IL TUO OBIETTIVO - Ripeti per intero e senza alcuna modifica il brano da leggere riportato più sotto, per favore.

BRANO DA LEGGERE -
E finché non spuntò il giorno, Paolo esortava tutti a prendere cibo dicendo: “Oggi é il quattordicesimo giorno che passate digiuni nell’attesa, senza prender nulla. Per questo vi esorto a prender cibo; é necessario per la vostra salute. A nessuno di voi perirà anche un solo capello del capo”. Ciò detto, prese del pane, rese grazie a Dio davanti a tutti e, spezzatolo, prese a mangiare. Tutti si sentirono rianimati, e anch’essi presero cibo. Erano complessivamente sulla nave duecentosessantasei persone. Dopo essersi rinfrancati con cibo, presero ad alleggerire la nave, gettando il frumento nel mare.

 

Fattosi giorno, non riuscivano a conoscere quella terra; ma ravvisarono un’insenatura con spiaggia, e verso di essa deliberarono di spingere, se fosse possibile, la nave. Levarono d’intorno le ancore, che lasciarono andare nel mare; al tempo stesso allentarono i legami dei timoni e levarono al vento l’artimone, movendo così verso la spiaggia.

 

 


Artimóne s. m. [dal lat. artĕmon -ōnis, gr. ρτμων -ωνος], ant. – Nell’antichità classica nome di una vela di cui non si sono potute accertare le dimensioni e l’esatta posizione sulla nave. Nel medioevo sembra indicasse una vela trapezoidale o anche triangolare del secondo ordine subito al disopra della maestra, ossia la gabbia (cfr. Dante, Inf. XXI, 15: Chi terzeruolo e artimon rintoppa). Il termine non è più in uso nella marina italiana; in francese la voce artimon, tuttora in uso, indica l’albero e la vela di mezzana.

ESTRATTO DEI DATI -
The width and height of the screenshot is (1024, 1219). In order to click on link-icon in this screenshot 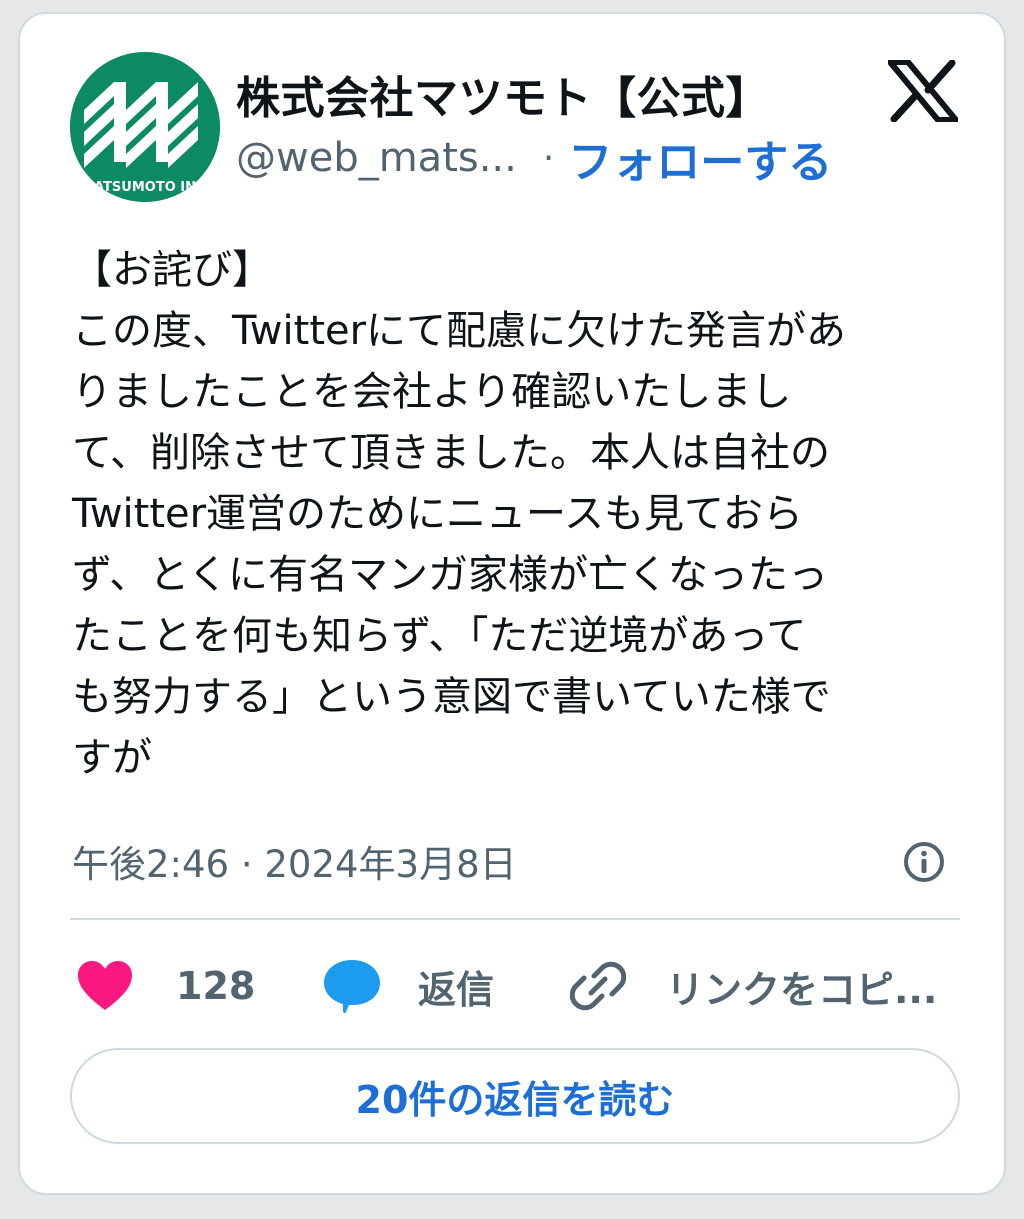, I will do `click(598, 986)`. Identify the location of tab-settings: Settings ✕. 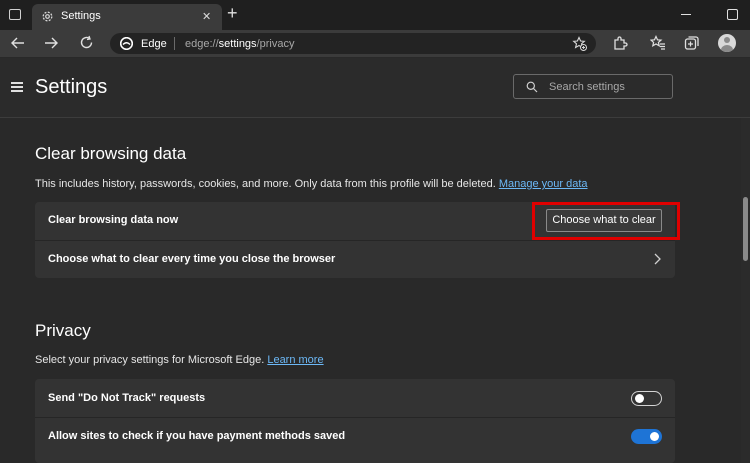
(127, 17).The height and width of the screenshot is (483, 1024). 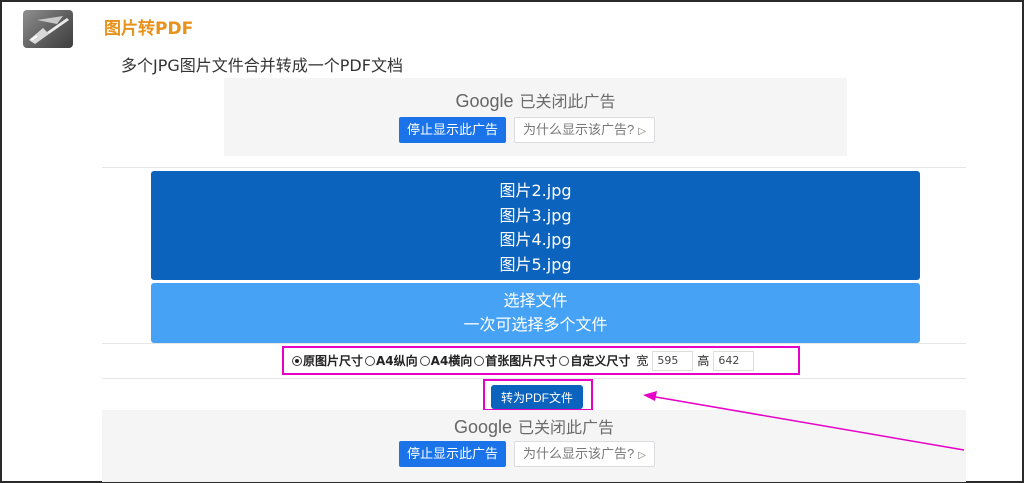 I want to click on file-item: 图片5.jpg, so click(x=536, y=264).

SOLUZIONE DEL COMPITO -
E finché non spuntò il giorno, Paolo esortava tutti a prendere cibo dicendo: “Oggi é il quattordicesimo giorno che passate digiuni nell’attesa, senza prender nulla. Per questo vi esorto a prender cibo; é necessario per la vostra salute. A nessuno di voi perirà anche un solo capello del capo”. Ciò detto, prese del pane, rese grazie a Dio davanti a tutti e, spezzatolo, prese a mangiare. Tutti si sentirono rianimati, e anch’essi presero cibo. Erano complessivamente sulla nave duecentosessantasei persone. Dopo essersi rinfrancati con cibo, presero ad alleggerire la nave, gettando il frumento nel mare.

 

Fattosi giorno, non riuscivano a conoscere quella terra; ma ravvisarono un’insenatura con spiaggia, e verso di essa deliberarono di spingere, se fosse possibile, la nave. Levarono d’intorno le ancore, che lasciarono andare nel mare; al tempo stesso allentarono i legami dei timoni e levarono al vento l’artimone, movendo così verso la spiaggia.

 

 


Artimóne s. m. [dal lat. artĕmon -ōnis, gr. ρτμων -ωνος], ant. – Nell’antichità classica nome di una vela di cui non si sono potute accertare le dimensioni e l’esatta posizione sulla nave. Nel medioevo sembra indicasse una vela trapezoidale o anche triangolare del secondo ordine subito al disopra della maestra, ossia la gabbia (cfr. Dante, Inf. XXI, 15: Chi terzeruolo e artimon rintoppa). Il termine non è più in uso nella marina italiana; in francese la voce artimon, tuttora in uso, indica l’albero e la vela di mezzana.